A: I recently spoke about that very subject. We’re looking for people who can articulate why retailing is for them – people who are targeted, who’ve done their homework. With today’s economy, students can start before they graduate and find creative ways to figure out if retailing is a good fit. For instance, Spencer Gifts offers internships. Becoming an intern is a great way to get your foot in the door. Use your network—family, friends, schools. If all else fails, if you really want to be considered for a career at a particular organization, write a letter to the CEO of the company and express your interest. What’s the worst that can happen? The NRF Foundation is also a great place to research the industry.
Spencer Gifts has managed to secure funding in very creative ways over the years. In fact, you’ve “risen from the ashes” a couple of times in your history. Spencer has survived several acquisitions (MCA in 1964; Seagram’s/Universal Studios in 1995; Vivendi in 2001; GB Palladin in 2003, and most recently ACON Investments in 2007). What advice do you have for a CEO facing today’s tight credit market?
Leverage is a very dangerous thing. Be as conservative as possible. Be realistic. Do not get overextended. Make sure that you have enough room in your liquidity. You can’t be in a situation where the first air pocket you hit is going to cause a crisis. Retailers have enough leverage on their books already through their leases; debt is debt. I suspect that many retailers will be re-engineering their balance sheets in the coming months.
Are you concerned about what’s going on at CIT?

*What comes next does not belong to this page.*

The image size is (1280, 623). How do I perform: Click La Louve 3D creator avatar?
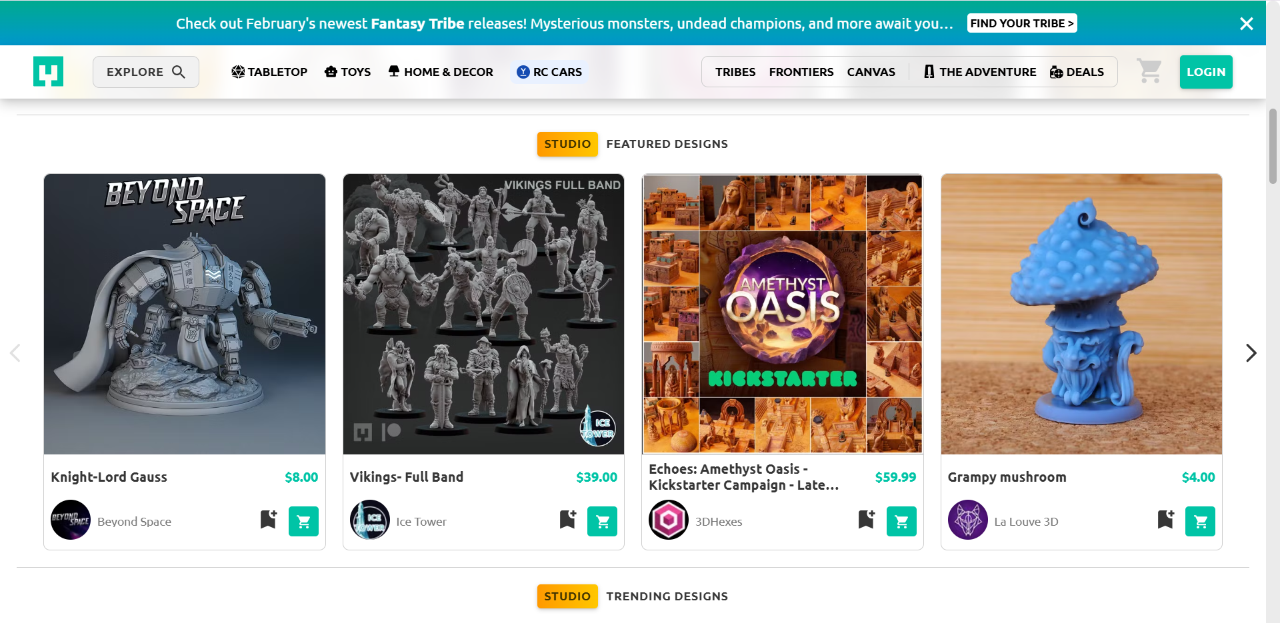click(968, 520)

We’ve worked with CIT since 2007; they have continued to support us and we hope that they will find our way out of their current situation. However, we aren’t solely dependent on them and we can manage through it either way. It’s more of an issue for companies that aren’t financially viable.
In your opinion, what is the most powerful characteristic that a retail CEO should possess to survive this environment?

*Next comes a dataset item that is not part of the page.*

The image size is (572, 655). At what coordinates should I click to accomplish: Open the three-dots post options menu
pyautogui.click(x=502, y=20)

Employees are looking to their leaders to provide a clear way forward in these unprecedented economic times – to help them understand and navigate what they are doing and why they are doing it. It’s more important than ever to demonstrate leadership: communicate clearly what you expect and be open about your company’s performance. Even if it’s tough news, it has to be delivered, told in an honest and open fashion. You have to lead the way.
How do you think Spencer Gifts will do this season?
We’re hopeful that we’ll do better than NRF’s Halloween prediction, but we know that with seasonal businesses, we have to play it all the way through. Halloween falls on a Saturday this year, so there’s a lot of opportunity for consumers to participate in several different ways.
Spencer Gifts has recently announced a new concept, seasonal toy stores to be open from November to mid-January, called “ToyZam.” We’re planning to open 25 mall-based locations this season, taking advantage of the void in the retail toy market. The first one opened on October 16, as a matter of fact. So, happy Halloween rotates directly into happy holidays!